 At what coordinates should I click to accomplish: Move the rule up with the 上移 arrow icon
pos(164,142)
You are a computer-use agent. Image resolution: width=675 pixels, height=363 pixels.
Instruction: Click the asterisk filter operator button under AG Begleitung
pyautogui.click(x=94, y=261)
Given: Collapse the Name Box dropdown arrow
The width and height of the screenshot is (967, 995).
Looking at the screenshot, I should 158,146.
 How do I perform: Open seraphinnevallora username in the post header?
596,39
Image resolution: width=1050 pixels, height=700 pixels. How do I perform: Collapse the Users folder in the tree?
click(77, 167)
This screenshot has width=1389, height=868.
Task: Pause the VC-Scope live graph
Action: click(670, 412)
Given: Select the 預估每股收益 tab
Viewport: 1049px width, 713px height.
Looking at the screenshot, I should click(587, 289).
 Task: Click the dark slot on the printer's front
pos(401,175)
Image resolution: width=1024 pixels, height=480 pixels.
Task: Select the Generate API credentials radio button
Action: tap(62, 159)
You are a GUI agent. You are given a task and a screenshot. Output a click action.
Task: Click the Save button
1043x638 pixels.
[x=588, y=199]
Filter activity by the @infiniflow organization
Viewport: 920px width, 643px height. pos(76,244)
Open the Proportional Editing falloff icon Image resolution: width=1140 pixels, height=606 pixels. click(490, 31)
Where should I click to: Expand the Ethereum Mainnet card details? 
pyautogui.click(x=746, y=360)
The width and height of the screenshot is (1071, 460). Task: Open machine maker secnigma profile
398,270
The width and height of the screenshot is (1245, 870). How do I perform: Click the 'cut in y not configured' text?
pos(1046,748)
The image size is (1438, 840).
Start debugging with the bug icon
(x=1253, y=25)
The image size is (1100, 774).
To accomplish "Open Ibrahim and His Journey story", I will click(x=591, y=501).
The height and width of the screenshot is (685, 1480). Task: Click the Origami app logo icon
_ _ _ _ _ _ _
_EXERCISE DESCRIPTION:_
Give the listing again, exactly as it was written.

_ANSWER SPACE:_
 At what coordinates should I click to accomplish: Move the rule up with the 上移 arrow icon
pos(164,142)
You are a computer-use agent. Image resolution: width=675 pixels, height=363 pixels.
Instruction: Click the asterisk filter operator button under AG Begleitung
pyautogui.click(x=94, y=261)
Given: Collapse the Name Box dropdown arrow
The width and height of the screenshot is (967, 995).
Looking at the screenshot, I should 158,146.
 How do I perform: Open seraphinnevallora username in the post header?
596,39
Image resolution: width=1050 pixels, height=700 pixels. How do I perform: Collapse the Users folder in the tree?
click(77, 167)
This screenshot has width=1389, height=868.
Task: Pause the VC-Scope live graph
Action: click(670, 412)
Given: Select the 預估每股收益 tab
Viewport: 1049px width, 713px height.
Looking at the screenshot, I should click(587, 289).
 Task: Click the dark slot on the printer's front
pos(401,175)
Image resolution: width=1024 pixels, height=480 pixels.
Task: Select the Generate API credentials radio button
Action: tap(62, 159)
You are a GUI agent. You are given a task and a screenshot. Output a click action.
Task: Click the Save button
1043x638 pixels.
[x=588, y=199]
Filter activity by the @infiniflow organization
Viewport: 920px width, 643px height. pos(76,244)
Open the Proportional Editing falloff icon Image resolution: width=1140 pixels, height=606 pixels. click(490, 31)
Where should I click to: Expand the Ethereum Mainnet card details? 
pyautogui.click(x=746, y=360)
The width and height of the screenshot is (1071, 460). Task: Open machine maker secnigma profile
398,270
The width and height of the screenshot is (1245, 870). How do I perform: Click the 'cut in y not configured' text?
pos(1046,748)
The image size is (1438, 840).
Start debugging with the bug icon
(x=1253, y=25)
The image size is (1100, 774).
To accomplish "Open Ibrahim and His Journey story", I will click(x=591, y=501).
The height and width of the screenshot is (685, 1480). Task: Click the Origami app logo icon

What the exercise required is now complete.